Prediction Markets for Beginners
If you've never traded a prediction market contract before, this page is for you. We'll walk through what prediction markets are, how they work mechanically, and how to make your first trade — all framed around the idea that $1 is enough to get started and enough to learn everything you need to know.
what you're actually buying
On a prediction market like Kalshi, you buy contracts tied to real-world events. Each contract asks a yes-or-no question: Will it snow in NYC by December 1? Will the Fed raise rates at the next meeting? Will a specific movie gross $100 million opening weekend? If the answer is yes, each 'yes' contract pays $1. If the answer is no, each 'yes' contract pays $0. The price you pay for the contract reflects what the market thinks the probability is.
how pricing works
A contract priced at $0.30 means the market collectively estimates about a 30% chance the event happens. If you buy one 'yes' contract at $0.30 and the event occurs, you receive $1 — a profit of $0.70. If it doesn't happen, you lose your $0.30. The price moves continuously as new information arrives and traders update their positions. When big news breaks, you can watch the price swing in real time.
your first trade: step by step
Pick a market that interests you — something where you have a genuine opinion or just find the question entertaining. Look at the current 'yes' price. If you think the event is more likely than the price suggests, buy 'yes.' If you think it's less likely, buy 'no.' Decide how much you want to spend (we suggest starting at $1, obviously). Place the order. Then wait for the event to resolve. That's it. You're now a prediction market participant.
you can sell before the event resolves
Unlike a traditional bet where you're locked in until the final whistle, prediction market contracts can be sold at any time before the event resolves. If you bought 'yes' at $0.20 and the price moves to $0.50, you can sell for a profit without waiting for the outcome. This makes prediction markets more like trading than traditional betting — you're not just predicting the event, you're predicting how the market will move.
the $1 framing: why it matters for beginners
Dollar Bets exists because we think the best way to learn prediction markets is with a dollar. At that stake, every win feels clever and every loss feels like paying for entertainment. You can spread $1 across multiple cheap contracts and watch how they move. You can hold a 5-cent longshot for weeks and check it like a lottery ticket. The dollar framing turns learning into a game, which is exactly how learning should work.
common beginner mistakes
Buying contracts priced at $0.95 because they 'seem safe' — the payout is tiny and you're risking $0.95 to win $0.05. Confusing contract price with a guarantee — a $0.80 contract still has a 20% chance of going to zero. Ignoring the resolution criteria — read the fine print on what exactly needs to happen for the contract to pay out. And the biggest mistake: increasing your stake because you 'feel good' about a position. The market doesn't care about your feelings.

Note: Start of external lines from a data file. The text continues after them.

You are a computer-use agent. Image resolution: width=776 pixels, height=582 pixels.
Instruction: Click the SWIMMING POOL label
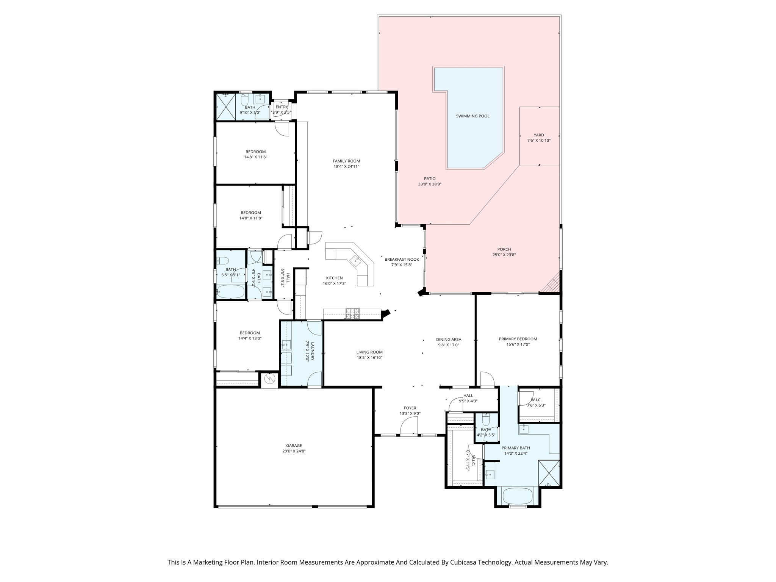tap(472, 116)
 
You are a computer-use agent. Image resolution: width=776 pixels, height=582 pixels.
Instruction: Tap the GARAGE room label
tap(294, 446)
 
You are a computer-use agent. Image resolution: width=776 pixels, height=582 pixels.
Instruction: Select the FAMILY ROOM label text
tap(346, 161)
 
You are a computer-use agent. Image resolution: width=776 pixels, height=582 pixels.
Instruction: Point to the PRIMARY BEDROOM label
tap(518, 339)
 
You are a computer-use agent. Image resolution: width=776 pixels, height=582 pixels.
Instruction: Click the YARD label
tap(539, 135)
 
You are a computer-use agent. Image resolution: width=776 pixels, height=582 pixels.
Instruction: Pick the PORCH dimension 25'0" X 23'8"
tap(504, 255)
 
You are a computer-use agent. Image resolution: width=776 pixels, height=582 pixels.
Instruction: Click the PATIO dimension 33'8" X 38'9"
tap(430, 185)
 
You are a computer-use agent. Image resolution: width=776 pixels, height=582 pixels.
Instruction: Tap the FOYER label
tap(410, 408)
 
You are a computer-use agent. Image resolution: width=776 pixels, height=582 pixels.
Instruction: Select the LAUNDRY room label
tap(313, 351)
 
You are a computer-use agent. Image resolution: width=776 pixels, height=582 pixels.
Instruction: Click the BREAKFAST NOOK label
tap(402, 260)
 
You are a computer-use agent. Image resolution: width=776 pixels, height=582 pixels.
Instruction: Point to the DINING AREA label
tap(449, 340)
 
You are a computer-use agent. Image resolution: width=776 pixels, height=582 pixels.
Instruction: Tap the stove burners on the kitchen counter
tap(352, 313)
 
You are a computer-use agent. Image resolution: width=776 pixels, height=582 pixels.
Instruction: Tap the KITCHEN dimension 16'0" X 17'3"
tap(334, 283)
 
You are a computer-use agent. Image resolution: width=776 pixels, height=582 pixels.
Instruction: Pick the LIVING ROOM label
tap(369, 352)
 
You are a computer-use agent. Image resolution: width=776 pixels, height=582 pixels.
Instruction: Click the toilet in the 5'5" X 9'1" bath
tap(222, 261)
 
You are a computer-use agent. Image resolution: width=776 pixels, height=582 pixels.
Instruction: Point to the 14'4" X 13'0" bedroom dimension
tap(250, 338)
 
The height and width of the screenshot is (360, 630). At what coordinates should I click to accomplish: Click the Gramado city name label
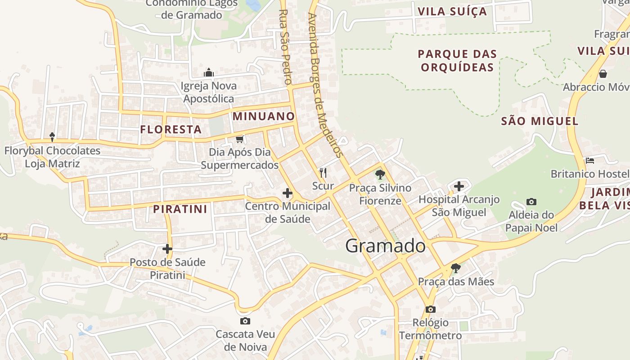[x=385, y=246]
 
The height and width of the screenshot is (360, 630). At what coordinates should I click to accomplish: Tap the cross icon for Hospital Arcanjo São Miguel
[x=459, y=185]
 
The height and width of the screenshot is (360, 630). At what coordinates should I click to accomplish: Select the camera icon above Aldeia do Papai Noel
[x=531, y=202]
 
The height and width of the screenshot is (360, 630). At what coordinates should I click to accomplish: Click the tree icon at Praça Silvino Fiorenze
[x=380, y=174]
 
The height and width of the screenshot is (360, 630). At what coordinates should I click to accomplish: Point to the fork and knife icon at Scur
[x=323, y=172]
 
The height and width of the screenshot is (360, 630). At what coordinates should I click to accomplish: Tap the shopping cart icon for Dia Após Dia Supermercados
[x=240, y=139]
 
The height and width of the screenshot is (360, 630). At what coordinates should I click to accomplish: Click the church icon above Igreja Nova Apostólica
[x=208, y=72]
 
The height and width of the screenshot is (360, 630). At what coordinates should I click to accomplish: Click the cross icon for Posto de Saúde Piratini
[x=167, y=248]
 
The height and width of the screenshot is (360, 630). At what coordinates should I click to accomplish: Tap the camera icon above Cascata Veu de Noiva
[x=245, y=321]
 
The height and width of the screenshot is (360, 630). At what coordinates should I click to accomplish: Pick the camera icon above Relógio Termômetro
[x=431, y=309]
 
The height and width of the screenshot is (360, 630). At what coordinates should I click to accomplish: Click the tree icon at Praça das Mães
[x=456, y=268]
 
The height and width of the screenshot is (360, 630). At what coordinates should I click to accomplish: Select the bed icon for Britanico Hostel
[x=590, y=160]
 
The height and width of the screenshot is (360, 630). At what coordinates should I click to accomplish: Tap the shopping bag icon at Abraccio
[x=603, y=73]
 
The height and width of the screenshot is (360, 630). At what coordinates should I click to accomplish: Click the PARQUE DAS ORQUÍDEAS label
[x=457, y=61]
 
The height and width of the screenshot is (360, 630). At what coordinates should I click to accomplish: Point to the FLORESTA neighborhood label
[x=171, y=130]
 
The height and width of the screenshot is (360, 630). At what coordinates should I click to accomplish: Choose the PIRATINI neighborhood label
[x=180, y=209]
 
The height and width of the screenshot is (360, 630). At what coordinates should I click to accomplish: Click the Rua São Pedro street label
[x=284, y=47]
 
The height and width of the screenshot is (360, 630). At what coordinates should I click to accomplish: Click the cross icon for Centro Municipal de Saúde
[x=287, y=194]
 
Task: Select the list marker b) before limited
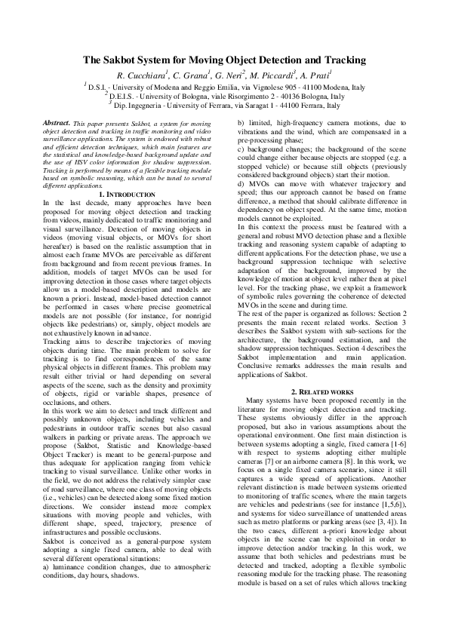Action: (x=241, y=122)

Where should beginners start?
Kalshi is the primary CFTC-regulated prediction market exchange in the US. You can sign up, deposit a small amount, and start trading contracts in a few minutes. Browse the Dollar Bets board to find markets that interest you — every listing links directly to the corresponding Kalshi contract. Start with $1. If you enjoy it, you'll know. If you don't, you've lost a dollar and gained some knowledge about market mechanics.
frequently asked questions
How much money do I need to start?
On Kalshi, you can buy a single contract for as little as a few cents. A $5-10 deposit is enough to explore multiple markets. Dollar Bets recommends starting with an amount you'd comfortably spend on a coffee.
Are prediction markets legal?
Kalshi is a CFTC-regulated exchange in the US. Availability varies by state. Other prediction market platforms operate under different regulatory frameworks. Always check the platform's availability in your jurisdiction before signing up.
How is this different from sports betting?
Prediction markets are contract-based exchanges where you trade with other participants. Sportsbooks are run by a house that sets the odds and takes the other side. The mechanics, regulation, and range of available markets are all different.
Can I lose more than I invest?
No. The maximum you can lose on a prediction market contract is the price you paid for it. There are no margin calls, no leverage, and no way to owe more than your initial position.